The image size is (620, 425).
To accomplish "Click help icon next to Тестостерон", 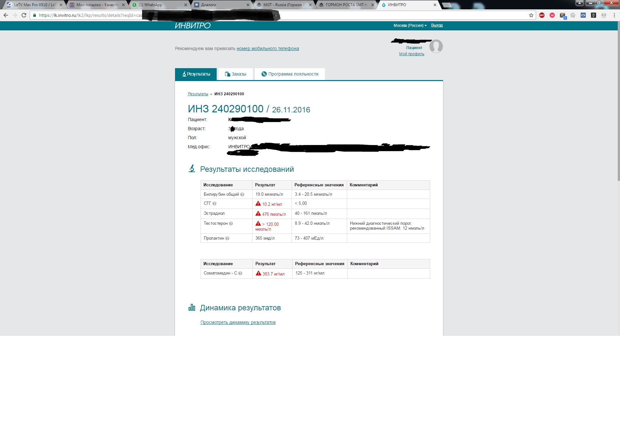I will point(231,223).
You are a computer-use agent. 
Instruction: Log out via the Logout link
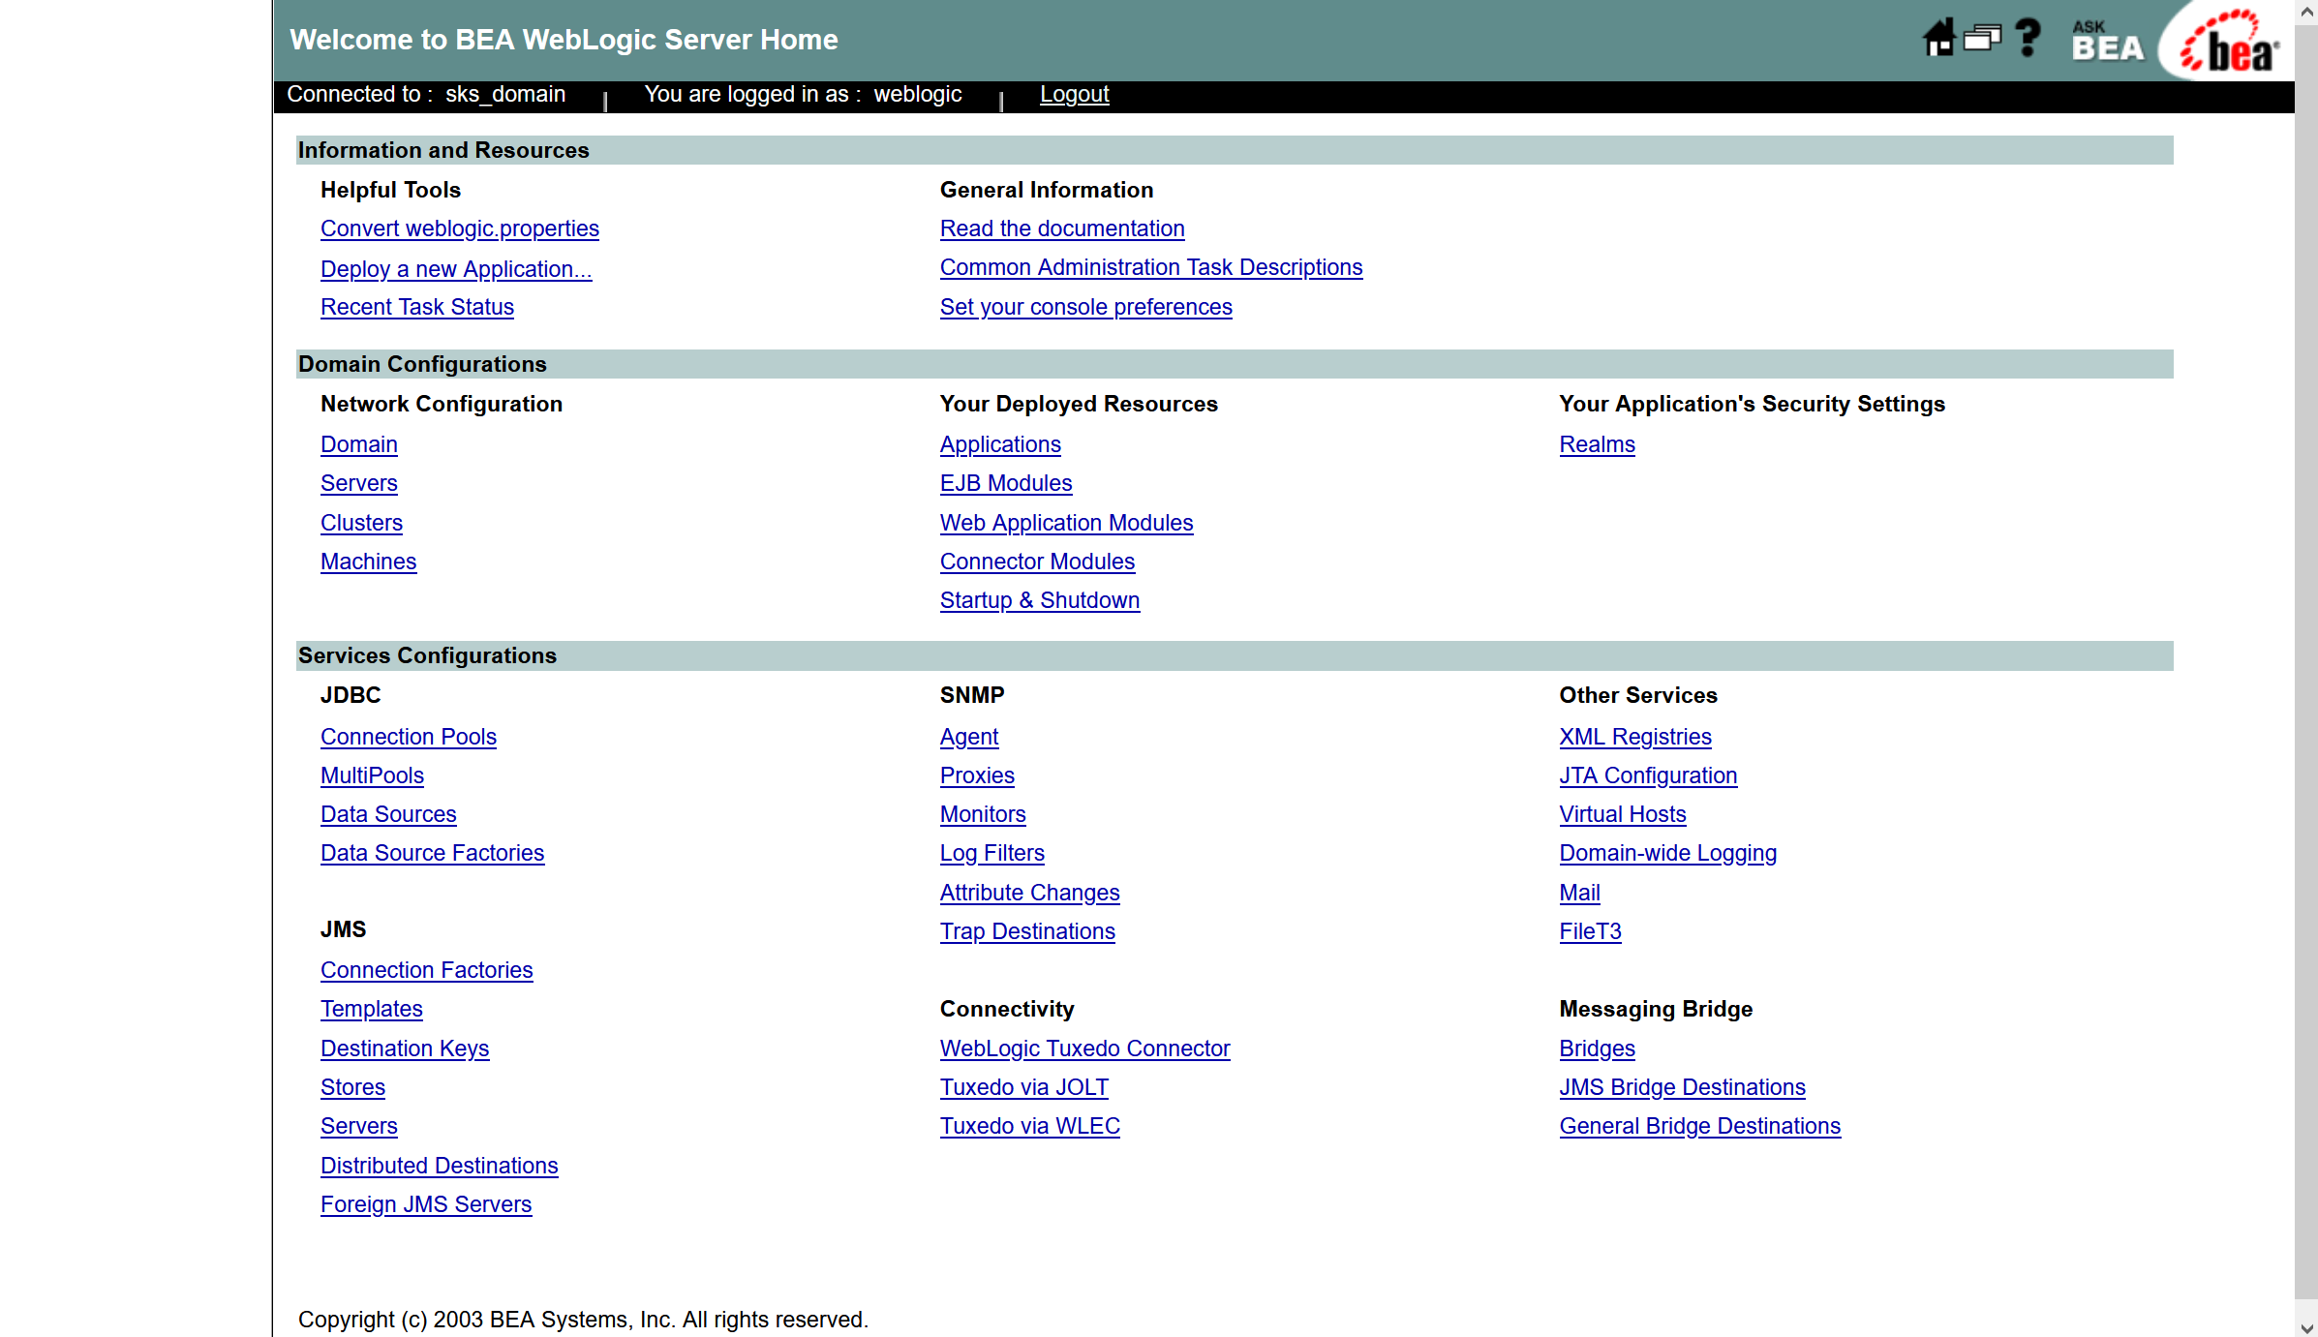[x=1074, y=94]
┄┄┄┄┄┄
A picture must not appear in the copy. Transcribe exactly the lines from the one with "You are a computer-use agent." through the final line of the entries, both included, and no more.

You are a computer-use agent. 
Instruction: Log out via the Logout link
[x=1074, y=94]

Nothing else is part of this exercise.